MoeWhat could be better than an evening of the music of Louis Jordan and his influential jumping jive that paved the road through jump blues to hard R&B and rock ’n’ roll?

That’s what Clarke Peters probably thought when he put it together 20 years ago as well. And it’s probably what keeps audiences coming to its revivals, the latest of which is playing at the Arena Stage in Washington.

A jukebox musical doesn’t have a lot of requirements — find a way to string a number of songs together in an order that makes some narrative sense is all.

“Moe” does it through the guise of NoMax, a hapless guy who’s feeling low for having just split from his girl, who gets solace from his radio, first from the song “Five Guys Named Moe,” Jordan’s first big chart hit, and then through the magical embodiment of the characters so well delineated in its verses, jumping out of the airwaves.

These five try to uplift and advise the guy with the music’s snappy lines done in a similarly showy way.

Director Robert O’Hara, who has been counted on to write and direct crazy turns at Wooly Mammoth, wasn’t comfortable with letting the musical stay in Jordan’s realm.

Instead, he announced he was bringing it forward in time nearly a half century, turning the five Moes to a ‘90s style boy band (Backstreet Moes? Color Moe Badd?). He would also be adjusting the music and choreography accordingly.

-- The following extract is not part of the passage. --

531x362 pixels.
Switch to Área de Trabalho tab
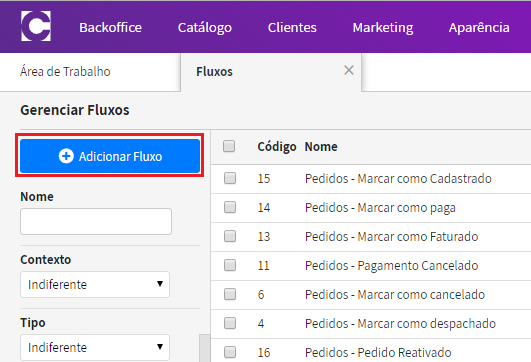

At first this sounds like a terrible idea, mostly because of personal preference for rambunctious jump blues over cheesy ‘80s boy bands.

But what if it worked?

It might sound cool to hear these songs awash in the kind of keyboards and upfront percussion inherent in the music of producers Jimmy Jam and Terry Lewis. Or to see the performers in fades or yelling “Yow!” like Cameo’s Larry Blackmon.

Yet for all the advance warning, O’Hara’s production never fully commits to the time shift.

In Clint Ramos’ set design, NoMax’s radio is an old tube model spouting an old style announcer. The Moes use classic old microphone and classic duds and spats (costume designer: Dede Ayite).

Ramos’ big showcase is a stage-filling, light-up staircase with oversized MOE letters that also light up — the kind of set N’Sync might have devised for an MTV VMA performance.

And instead of any New Jack Swing, or percussive snap of the 80s, Darryl G. Ivey’s musical direction doesn’t alter the songs all that much. With de-emphasized horns and double keyboards, it just seems a little more thin sounding. David Marsh’s nimble bass is mixed way up front and drummer Mark Carson applies a laid back funk style different from Jordan’s time.

Aside from a couple of numbers where Carson lays down the familiar go-go style and Clinton Roane’s they rap the verses in things like “Saturday Night Fish Fry” and “What’s the Use of Getting Sober” it’s all fairly close to the source material.

The thing we learn about Jordan’s music in the revue is that it didn’t lend itself to a lot of different approaches. A lot of his hits were little ditties that don’t allow themselves to be opened up. Worse, few songs really allow much of the cast members to really haul back and sing.

As it is, Kevin McAllister, who is amusing as the downtrodden NoMax, gets our attention by working out the opening “Early in the Morning” and Paris Nix’ Eat Moe has the luck of singing the second act’s central ballad “Don’t Let the Sun Catch You Crying” (which is not the Gerry and the Pacemakers hit).

Other than that, the remaining Moes – Jobari Parker-Namdar, Sheldon Henry, Clinton Roane and Travis Porchia — are all very serviceable in their singing and dancing, but generally bring nowhere near the grit and pizazz that even the poster expresses.

That may also be because of the director’s approach: His move to the boy band era seems to be modeled after last year’s Justin Timberlake video for “Suit & Tie” — all retro, with its bandstand, black and white film and sharp tuxedoes.

Arena’s production has the same sense of ersatz past — modern and classic at the same time with no real footing in the real world where Jordan’s music stomped, sweat and thrilled.

For all the worry about grinding and hip jutting, Byron Easley’s choreography is less racy than the average awards show performance.

Most of this “Moe” is so benign it kind of pleasantly runs along and until they start to involve the audience, plucking females out of the audience to dance in one number, employing others to clap elsewhere or respond to “Caledonia.”

When the audience females boogie on stage, it only underscores the fact that the play has no women in it at all. And many of the novelty tunes in the first act are sexist and out of date — “Brother Beware,” “I Like ‘Em Fat Like That,” “Messy Bessy,” “Safe, Sane and Single” — so much so that one character apologizes in the second act for the chauvinistic tone.

If there’s an update O’Hara could have worked on, it could have been that.

‘Five Guys Named Moe continues at Arena Stage, Washington DC, through Dec. 28.